§ Objective:
Answer these questions from the cathode-ray tube excerpt below:
(a) What capability does the electron gun assembly of the invention have?
(b) What field causes electron beam 12 to receive a force in the direction of arrows 13?
(c) How is the halo portion of the beam spot on the peripheral portion of the screen described?

1. Field of the Invention
The present invention relates to a cathode-ray tube (CRT) apparatus, and more particularly to a color cathode-ray tube apparatus with an electron gun assembly capable of performing dynamic astigmatism compensation.
2. Description of the Related Art
In these years, self-convergence in-line type color CRT apparatuses, each of which can self-converge three in-line electron beams on the entire area of a phosphor screen, have widely been used. In this type of color CRT apparatus, an electron beam, which has passed through a non-uniform magnetic field, suffers deflection aberration. As is shown in FIG. 1A, for example, an electron beam 12 receives a force in the direction of arrows 13 due to a pin-cushion-shaped horizontal deflection magnetic field 11. Consequently, as shown in FIG. 1B, the beam spot 12 of the electron beam deflected onto a peripheral portion of the phosphor screen deforms, thus seriously degrading the resolution.
Owing to the deflection aberration suffered by the electron beam, the electron beam is vertically over-focused while it is horizontally spread. As a result, the beam spot on the peripheral portion of the phosphor screen has a horizontally deformed core portion 14 with high luminance and a vertically spread halo portion 15 with low luminance.

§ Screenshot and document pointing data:
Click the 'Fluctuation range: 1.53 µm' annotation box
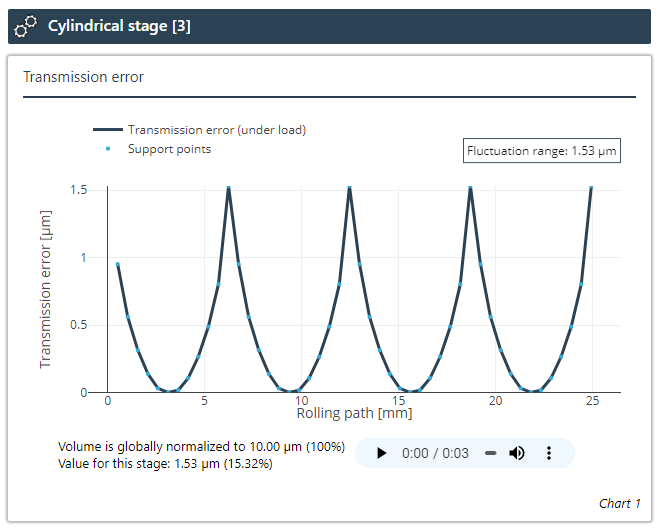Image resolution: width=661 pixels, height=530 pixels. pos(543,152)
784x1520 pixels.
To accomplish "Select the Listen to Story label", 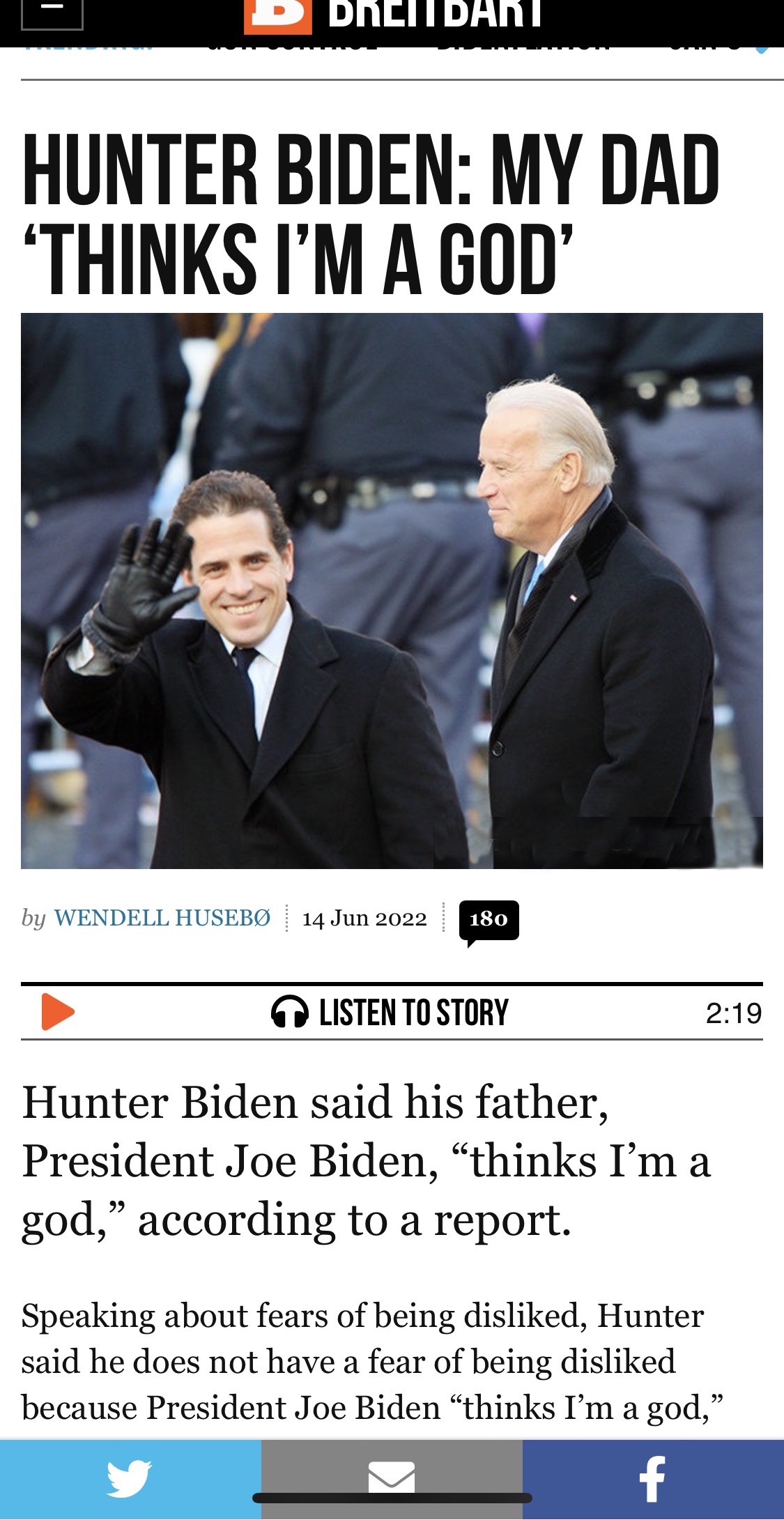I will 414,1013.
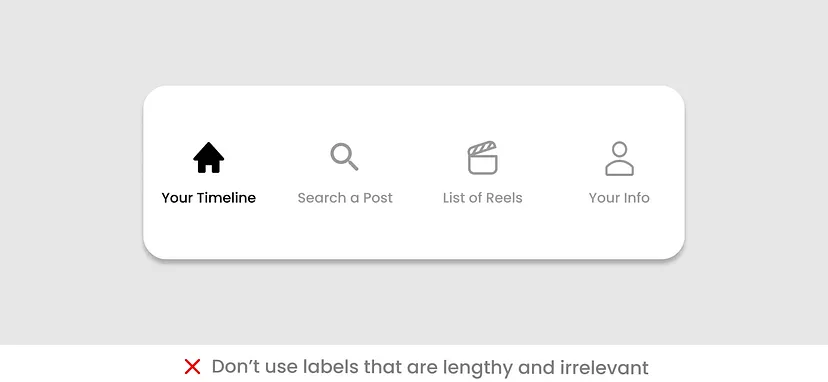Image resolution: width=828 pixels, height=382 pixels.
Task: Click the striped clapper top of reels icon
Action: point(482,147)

§ Solution to the problem:
(a) It can perform dynamic astigmatism compensation.
(b) A pin-cushion-shaped horizontal deflection magnetic field 11.
(c) It is vertically spread and has low luminance.